### Try it
Search the material and gather each line with "from" in it.

### Exercise materials
◆ ◆ ◆ ◆ ◆ ◆ ◆

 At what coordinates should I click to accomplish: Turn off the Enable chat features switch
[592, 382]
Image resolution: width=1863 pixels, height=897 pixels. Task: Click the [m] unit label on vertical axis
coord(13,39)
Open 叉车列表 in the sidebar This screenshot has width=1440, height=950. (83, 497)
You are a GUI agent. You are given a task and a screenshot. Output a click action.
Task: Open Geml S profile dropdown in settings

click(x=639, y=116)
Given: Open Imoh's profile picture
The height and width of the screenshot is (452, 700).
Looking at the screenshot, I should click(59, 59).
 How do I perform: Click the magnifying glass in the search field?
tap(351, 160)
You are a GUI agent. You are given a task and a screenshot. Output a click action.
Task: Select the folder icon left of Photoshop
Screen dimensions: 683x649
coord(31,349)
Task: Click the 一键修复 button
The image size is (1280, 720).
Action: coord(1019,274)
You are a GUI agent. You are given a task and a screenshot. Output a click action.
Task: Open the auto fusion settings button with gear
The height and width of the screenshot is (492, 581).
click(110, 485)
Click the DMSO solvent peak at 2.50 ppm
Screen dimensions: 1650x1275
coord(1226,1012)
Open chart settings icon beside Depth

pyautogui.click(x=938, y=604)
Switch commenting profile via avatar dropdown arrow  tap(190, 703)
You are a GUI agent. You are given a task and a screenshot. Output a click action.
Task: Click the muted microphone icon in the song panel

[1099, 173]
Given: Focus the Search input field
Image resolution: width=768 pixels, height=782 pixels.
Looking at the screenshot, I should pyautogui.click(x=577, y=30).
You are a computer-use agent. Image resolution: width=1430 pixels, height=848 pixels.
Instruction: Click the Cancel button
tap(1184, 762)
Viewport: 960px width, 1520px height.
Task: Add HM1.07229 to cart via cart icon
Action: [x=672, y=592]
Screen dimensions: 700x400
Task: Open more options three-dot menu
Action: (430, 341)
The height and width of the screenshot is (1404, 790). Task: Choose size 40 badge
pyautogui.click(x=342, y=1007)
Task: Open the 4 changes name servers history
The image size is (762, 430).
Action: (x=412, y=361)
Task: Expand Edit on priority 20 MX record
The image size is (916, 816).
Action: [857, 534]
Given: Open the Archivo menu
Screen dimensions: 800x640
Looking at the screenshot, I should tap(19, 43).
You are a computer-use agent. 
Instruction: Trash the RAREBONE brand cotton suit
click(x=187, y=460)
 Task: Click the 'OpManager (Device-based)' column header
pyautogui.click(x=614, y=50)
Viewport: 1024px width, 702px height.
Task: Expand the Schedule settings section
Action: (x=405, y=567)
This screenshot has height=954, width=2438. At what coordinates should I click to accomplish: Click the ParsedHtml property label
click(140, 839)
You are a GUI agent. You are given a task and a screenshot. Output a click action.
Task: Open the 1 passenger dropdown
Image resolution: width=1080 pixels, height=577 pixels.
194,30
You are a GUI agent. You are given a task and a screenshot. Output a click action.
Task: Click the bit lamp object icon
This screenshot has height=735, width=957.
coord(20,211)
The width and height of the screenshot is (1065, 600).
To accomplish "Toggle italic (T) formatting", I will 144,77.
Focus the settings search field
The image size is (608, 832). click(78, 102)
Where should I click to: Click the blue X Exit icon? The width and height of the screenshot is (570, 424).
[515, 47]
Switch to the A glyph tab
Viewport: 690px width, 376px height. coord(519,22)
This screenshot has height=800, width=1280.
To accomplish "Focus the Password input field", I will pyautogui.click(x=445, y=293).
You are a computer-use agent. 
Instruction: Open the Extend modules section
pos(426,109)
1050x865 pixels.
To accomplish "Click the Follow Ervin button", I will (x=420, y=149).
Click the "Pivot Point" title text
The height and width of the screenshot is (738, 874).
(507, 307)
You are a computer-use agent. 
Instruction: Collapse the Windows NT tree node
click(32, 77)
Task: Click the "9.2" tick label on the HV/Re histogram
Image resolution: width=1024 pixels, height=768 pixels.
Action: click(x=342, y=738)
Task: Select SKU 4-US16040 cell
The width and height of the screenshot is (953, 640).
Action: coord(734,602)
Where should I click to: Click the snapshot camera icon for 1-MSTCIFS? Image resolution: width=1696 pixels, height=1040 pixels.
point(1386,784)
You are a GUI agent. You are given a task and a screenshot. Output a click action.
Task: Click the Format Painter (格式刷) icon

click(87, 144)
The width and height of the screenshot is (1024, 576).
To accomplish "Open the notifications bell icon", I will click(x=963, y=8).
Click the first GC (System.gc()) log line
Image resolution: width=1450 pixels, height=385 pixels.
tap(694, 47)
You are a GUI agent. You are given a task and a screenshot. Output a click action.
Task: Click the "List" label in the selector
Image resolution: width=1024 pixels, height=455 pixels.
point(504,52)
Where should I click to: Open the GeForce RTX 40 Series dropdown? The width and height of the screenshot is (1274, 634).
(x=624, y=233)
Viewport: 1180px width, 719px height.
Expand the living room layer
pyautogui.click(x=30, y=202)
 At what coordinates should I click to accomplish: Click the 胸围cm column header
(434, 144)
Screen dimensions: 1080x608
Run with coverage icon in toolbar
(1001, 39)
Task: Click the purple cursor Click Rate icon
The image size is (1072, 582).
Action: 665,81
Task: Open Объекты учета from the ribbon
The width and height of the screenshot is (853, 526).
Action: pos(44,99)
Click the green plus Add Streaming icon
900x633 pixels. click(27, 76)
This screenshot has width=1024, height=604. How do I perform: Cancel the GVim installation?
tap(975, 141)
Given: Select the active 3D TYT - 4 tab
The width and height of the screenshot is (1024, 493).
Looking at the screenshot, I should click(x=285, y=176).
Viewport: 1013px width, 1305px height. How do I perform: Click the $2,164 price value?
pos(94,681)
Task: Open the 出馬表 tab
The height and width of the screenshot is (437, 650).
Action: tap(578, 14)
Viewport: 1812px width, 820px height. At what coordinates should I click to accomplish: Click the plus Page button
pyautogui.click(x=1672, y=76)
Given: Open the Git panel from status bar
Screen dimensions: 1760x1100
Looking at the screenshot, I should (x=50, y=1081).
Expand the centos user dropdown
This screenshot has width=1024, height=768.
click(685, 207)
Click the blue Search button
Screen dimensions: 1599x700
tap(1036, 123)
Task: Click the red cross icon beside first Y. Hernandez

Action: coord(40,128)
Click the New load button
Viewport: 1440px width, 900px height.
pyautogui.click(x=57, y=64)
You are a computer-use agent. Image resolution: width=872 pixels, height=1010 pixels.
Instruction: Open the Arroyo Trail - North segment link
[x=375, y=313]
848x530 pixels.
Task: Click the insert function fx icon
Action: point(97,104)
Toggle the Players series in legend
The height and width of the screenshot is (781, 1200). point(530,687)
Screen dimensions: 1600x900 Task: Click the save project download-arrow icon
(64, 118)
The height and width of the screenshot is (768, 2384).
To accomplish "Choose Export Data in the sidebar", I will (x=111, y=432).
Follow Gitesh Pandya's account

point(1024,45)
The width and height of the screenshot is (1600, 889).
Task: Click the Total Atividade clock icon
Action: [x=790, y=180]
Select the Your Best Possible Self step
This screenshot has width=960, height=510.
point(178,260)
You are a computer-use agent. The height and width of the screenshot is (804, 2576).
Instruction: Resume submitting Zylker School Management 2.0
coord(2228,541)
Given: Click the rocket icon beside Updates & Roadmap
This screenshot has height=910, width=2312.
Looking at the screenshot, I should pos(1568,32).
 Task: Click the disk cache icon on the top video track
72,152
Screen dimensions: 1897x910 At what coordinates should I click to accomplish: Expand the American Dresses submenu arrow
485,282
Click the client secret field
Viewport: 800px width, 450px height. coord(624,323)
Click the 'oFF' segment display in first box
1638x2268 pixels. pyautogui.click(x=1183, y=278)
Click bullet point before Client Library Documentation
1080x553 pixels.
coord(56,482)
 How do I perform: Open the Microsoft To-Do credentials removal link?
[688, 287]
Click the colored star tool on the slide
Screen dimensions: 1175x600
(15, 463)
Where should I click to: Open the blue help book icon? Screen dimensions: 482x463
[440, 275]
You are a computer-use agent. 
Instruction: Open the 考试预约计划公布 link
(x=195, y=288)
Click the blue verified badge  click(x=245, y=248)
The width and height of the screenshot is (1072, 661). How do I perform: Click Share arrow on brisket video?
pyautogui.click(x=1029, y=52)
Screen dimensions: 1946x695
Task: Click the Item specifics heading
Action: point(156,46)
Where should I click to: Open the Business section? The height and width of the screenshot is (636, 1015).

◆ ◆ ◆ ◆ ◆ ◆ ◆

### Answer section
Task: Open Объекты учета from the ribbon
Given: Open the Git panel from status bar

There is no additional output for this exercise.